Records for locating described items
____________________
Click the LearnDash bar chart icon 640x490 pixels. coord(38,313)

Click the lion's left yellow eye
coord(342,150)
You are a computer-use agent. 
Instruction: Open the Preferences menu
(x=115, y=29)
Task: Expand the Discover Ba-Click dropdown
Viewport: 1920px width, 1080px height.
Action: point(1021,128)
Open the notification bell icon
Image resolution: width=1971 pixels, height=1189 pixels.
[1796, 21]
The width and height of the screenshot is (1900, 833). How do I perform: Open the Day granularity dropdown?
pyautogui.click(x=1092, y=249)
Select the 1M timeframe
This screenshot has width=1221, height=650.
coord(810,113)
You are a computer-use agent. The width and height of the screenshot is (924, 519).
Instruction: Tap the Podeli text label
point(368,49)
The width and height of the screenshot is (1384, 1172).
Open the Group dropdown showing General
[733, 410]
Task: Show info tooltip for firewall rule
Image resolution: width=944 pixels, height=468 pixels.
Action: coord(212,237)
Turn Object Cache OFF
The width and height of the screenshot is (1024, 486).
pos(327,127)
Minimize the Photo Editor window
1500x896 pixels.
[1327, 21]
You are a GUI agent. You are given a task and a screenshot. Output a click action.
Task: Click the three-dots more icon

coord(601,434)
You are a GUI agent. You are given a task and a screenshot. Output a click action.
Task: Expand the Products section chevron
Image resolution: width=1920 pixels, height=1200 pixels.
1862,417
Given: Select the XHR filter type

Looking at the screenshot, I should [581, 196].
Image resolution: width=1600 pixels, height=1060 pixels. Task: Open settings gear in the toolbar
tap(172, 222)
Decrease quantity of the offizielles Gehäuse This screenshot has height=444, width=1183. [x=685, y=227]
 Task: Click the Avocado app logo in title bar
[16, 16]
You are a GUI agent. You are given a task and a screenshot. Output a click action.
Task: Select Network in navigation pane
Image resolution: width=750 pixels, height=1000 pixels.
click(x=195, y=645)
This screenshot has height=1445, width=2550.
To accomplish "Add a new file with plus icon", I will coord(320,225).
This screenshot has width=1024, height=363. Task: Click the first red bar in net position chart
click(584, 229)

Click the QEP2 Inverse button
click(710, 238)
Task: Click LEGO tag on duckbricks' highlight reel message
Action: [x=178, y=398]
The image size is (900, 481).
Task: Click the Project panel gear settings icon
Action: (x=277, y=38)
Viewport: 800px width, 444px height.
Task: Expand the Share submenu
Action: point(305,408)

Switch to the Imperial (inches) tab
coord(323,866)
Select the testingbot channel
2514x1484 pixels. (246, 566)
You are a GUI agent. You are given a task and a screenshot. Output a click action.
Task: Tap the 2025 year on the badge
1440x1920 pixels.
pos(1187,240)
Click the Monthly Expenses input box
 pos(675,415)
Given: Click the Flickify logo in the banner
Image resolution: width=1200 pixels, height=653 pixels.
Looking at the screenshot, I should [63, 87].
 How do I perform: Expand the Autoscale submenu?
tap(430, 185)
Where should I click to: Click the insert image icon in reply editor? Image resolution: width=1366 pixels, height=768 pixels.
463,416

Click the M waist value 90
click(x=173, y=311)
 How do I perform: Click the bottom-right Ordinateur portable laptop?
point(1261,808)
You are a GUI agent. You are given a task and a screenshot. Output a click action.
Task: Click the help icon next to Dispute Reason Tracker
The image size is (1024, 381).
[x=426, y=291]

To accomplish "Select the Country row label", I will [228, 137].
____________________
## WHAT THE EXERCISE ASKS
Rewrite all of the material above, changing "GUI agent" to "screen agent" wherever it occurs and leaving everything else as it stands.

## FINAL RESULT
Click the LearnDash bar chart icon 640x490 pixels. coord(38,313)

Click the lion's left yellow eye
coord(342,150)
You are a computer-use agent. 
Instruction: Open the Preferences menu
(x=115, y=29)
Task: Expand the Discover Ba-Click dropdown
Viewport: 1920px width, 1080px height.
Action: point(1021,128)
Open the notification bell icon
Image resolution: width=1971 pixels, height=1189 pixels.
[1796, 21]
The width and height of the screenshot is (1900, 833). How do I perform: Open the Day granularity dropdown?
pyautogui.click(x=1092, y=249)
Select the 1M timeframe
This screenshot has width=1221, height=650.
coord(810,113)
You are a computer-use agent. The width and height of the screenshot is (924, 519).
Instruction: Tap the Podeli text label
point(368,49)
The width and height of the screenshot is (1384, 1172).
Open the Group dropdown showing General
[733, 410]
Task: Show info tooltip for firewall rule
Image resolution: width=944 pixels, height=468 pixels.
Action: coord(212,237)
Turn Object Cache OFF
The width and height of the screenshot is (1024, 486).
pos(327,127)
Minimize the Photo Editor window
1500x896 pixels.
[1327, 21]
You are a screen agent. You are given a task and a screenshot. Output a click action.
Task: Click the three-dots more icon

coord(601,434)
You are a screen agent. You are given a task and a screenshot. Output a click action.
Task: Expand the Products section chevron
Image resolution: width=1920 pixels, height=1200 pixels.
1862,417
Given: Select the XHR filter type

Looking at the screenshot, I should [581, 196].
Image resolution: width=1600 pixels, height=1060 pixels. Task: Open settings gear in the toolbar
tap(172, 222)
Decrease quantity of the offizielles Gehäuse This screenshot has height=444, width=1183. [x=685, y=227]
 Task: Click the Avocado app logo in title bar
[16, 16]
You are a screen agent. You are given a task and a screenshot. Output a click action.
Task: Select Network in navigation pane
Image resolution: width=750 pixels, height=1000 pixels.
click(x=195, y=645)
This screenshot has height=1445, width=2550.
To accomplish "Add a new file with plus icon", I will coord(320,225).
This screenshot has width=1024, height=363. Task: Click the first red bar in net position chart
click(584, 229)

Click the QEP2 Inverse button
click(710, 238)
Task: Click LEGO tag on duckbricks' highlight reel message
Action: [x=178, y=398]
The image size is (900, 481).
Task: Click the Project panel gear settings icon
Action: (x=277, y=38)
Viewport: 800px width, 444px height.
Task: Expand the Share submenu
Action: point(305,408)

Switch to the Imperial (inches) tab
coord(323,866)
Select the testingbot channel
2514x1484 pixels. (246, 566)
You are a screen agent. You are given a task and a screenshot. Output a click action.
Task: Tap the 2025 year on the badge
1440x1920 pixels.
pos(1187,240)
Click the Monthly Expenses input box
 pos(675,415)
Given: Click the Flickify logo in the banner
Image resolution: width=1200 pixels, height=653 pixels.
Looking at the screenshot, I should [63, 87].
 How do I perform: Expand the Autoscale submenu?
tap(430, 185)
Where should I click to: Click the insert image icon in reply editor? Image resolution: width=1366 pixels, height=768 pixels.
463,416

Click the M waist value 90
click(x=173, y=311)
 How do I perform: Click the bottom-right Ordinateur portable laptop?
point(1261,808)
You are a screen agent. You are given a task and a screenshot. Output a click action.
Task: Click the help icon next to Dispute Reason Tracker
The image size is (1024, 381).
[x=426, y=291]

To accomplish "Select the Country row label", I will [228, 137].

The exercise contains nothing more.